A: My success has come from innovations in technology and services that are best classified as consumerist or customer-focused. Despite this, I have come to believe that the consumerist focus of American healthcare cannot alone solve fundamental challenges to the sector. At worst, it diverts the efforts of the best and brightest away from solving the real issues.

When contemplating a preference between being treated as a patient or a customer, my mind wanders into personal experience with my mother, Rose. She was a four-foot-eleven firecracker of South Philadelphia womanhood. Fitting a disproportionate interest in humanity and a high decibel level into a small package came in handy as the World War II inside riveter in the nether regions of B-24 Liberator bomber tail sections. By family and friends of a certain age, she was often teased with the moniker of her contemporary, if imaginary, woman war worker, Rosie the Riveter. Like most women of her generation, she gave up hard hats and overalls for aprons and babies, eventually retiring as a homemaker in the very neighborhood in which she was born. She had unbounded pride for her children, including her youngest son, the Yale business student and doctor.

Just as my ventures in healthcare business were succeeding, Rose, then an octogenarian, reluctantly embarked on her last flight. It was not as glorious or as triumphant as those of the airplanes she helped build. Rose was struck with a heart attack. Over the course of a year, she became the consumer of a dizzying array of specialist physicians and nurses, high-tech diagnostics, cardiac surgery, novel pharmaceuticals, therapeutic devices, and specialty-care facilities. As the family member most suited to be her guide through the maze, I was struck by the providers of all stripes poised with hair triggers to unleash the most novel, the most innovative, and coincidentally the most expensive therapies. After initial treatment reversals leading to scant hope of returning to the independent life she treasured, the collective system would not hear the patient Rose's desires for a less aggressive, more personal, and dignified approach.

After her ordeal finally ended, my siblings and I noted that what Medicare had spent on our mother could have paid for prenatal care in broad swaths of inner-city Philadelphia, or an entire preventive health program in some third-world country. All Rose had wanted was to pass on quietly to, as she viewed it, rejoin her husband, Akiba, who had died ten years before. All the while, providers, institutions, and suppliers were doubtless counting their consumer scorecards. I suspect that the fruitless surgical interventions were probably counted as successes, given what I know about the definitions and timeframes of such total quality measures in the increasingly consumer-oriented clinical world.

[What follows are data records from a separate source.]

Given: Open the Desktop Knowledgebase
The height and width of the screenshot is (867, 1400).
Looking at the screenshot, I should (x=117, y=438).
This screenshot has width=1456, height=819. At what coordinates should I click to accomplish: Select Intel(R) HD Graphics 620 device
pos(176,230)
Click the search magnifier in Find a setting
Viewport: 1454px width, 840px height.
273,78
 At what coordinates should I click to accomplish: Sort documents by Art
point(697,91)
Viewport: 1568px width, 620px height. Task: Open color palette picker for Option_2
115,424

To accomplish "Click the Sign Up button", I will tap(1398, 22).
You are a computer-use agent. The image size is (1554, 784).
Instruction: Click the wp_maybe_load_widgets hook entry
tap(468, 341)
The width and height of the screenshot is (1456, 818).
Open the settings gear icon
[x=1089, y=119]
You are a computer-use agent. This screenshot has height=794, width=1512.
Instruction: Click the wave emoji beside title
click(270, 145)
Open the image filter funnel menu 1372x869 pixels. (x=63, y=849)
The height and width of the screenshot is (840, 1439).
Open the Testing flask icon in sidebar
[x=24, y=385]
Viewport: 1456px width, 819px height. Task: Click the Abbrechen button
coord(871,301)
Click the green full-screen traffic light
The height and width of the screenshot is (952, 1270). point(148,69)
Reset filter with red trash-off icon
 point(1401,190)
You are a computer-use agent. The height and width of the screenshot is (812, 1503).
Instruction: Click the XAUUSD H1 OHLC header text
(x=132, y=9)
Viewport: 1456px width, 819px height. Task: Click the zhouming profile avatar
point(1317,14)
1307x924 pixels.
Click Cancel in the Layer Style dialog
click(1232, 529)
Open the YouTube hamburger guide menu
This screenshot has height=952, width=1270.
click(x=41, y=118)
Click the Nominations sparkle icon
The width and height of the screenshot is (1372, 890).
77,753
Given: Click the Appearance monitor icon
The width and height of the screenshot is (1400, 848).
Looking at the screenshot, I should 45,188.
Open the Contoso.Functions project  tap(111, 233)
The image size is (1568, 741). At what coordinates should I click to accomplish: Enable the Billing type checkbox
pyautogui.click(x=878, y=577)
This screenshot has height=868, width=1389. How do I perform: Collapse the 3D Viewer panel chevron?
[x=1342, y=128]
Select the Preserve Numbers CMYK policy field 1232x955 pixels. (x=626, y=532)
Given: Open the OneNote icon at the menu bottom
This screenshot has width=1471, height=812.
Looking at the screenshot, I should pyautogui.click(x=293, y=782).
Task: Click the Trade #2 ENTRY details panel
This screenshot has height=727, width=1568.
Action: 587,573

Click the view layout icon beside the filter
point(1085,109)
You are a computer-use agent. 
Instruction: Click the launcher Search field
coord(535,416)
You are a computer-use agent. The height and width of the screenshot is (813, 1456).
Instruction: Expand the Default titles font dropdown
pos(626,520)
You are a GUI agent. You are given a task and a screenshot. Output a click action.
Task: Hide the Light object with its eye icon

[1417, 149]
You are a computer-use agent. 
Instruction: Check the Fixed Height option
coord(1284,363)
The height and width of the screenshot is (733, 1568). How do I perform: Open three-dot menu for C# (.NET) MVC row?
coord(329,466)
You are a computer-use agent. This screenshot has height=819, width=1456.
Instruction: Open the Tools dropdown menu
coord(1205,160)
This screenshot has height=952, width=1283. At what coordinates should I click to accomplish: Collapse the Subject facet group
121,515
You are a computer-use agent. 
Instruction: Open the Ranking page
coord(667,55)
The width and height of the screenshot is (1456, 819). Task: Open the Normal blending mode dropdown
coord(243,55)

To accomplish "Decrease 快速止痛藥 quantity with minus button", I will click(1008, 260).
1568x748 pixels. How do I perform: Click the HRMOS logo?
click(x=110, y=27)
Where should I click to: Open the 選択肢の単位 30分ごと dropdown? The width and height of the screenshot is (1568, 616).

I am convinced that consumerism may be part of the solution to the challenges faced by the U.S. health sector, but will certainly not be the whole of it. I believe that we can do better for Rosie the Riveter and, indeed, for ourselves and American society.

Vipan Nikore '06
Medical Student, University of Illinois at Chicago

A: People should not have to decide whether they wish to be treated as a patient or customer. Why shouldn't we be treated as both? In the airline industry, individuals are considered passengers and consumers; in sports, spectators are considered fans and consumers; and in education, tuition payers are considered students and consumers. Why should healthcare be any different?

Healthcare has notoriously been poor at conceptualizing patients as customers, but rightfully so, as healthcare is a unique industry where profit maximization and health conflict far too frequently.

In most industries, companies hope customers will return in order to increase future profits; thus, I would never hope to be treated solely as a consumer of health where an injury to myself is valued since it increases profits. On the other hand, being treated as only a patient, without a realization that I am also a customer, completely ignores the fact that healthcare providers are ultimately employed because of their patients. There must be a balance. The roles of both patient and consumer must be respected and must always be in the thoughts of a healthcare provider's mind.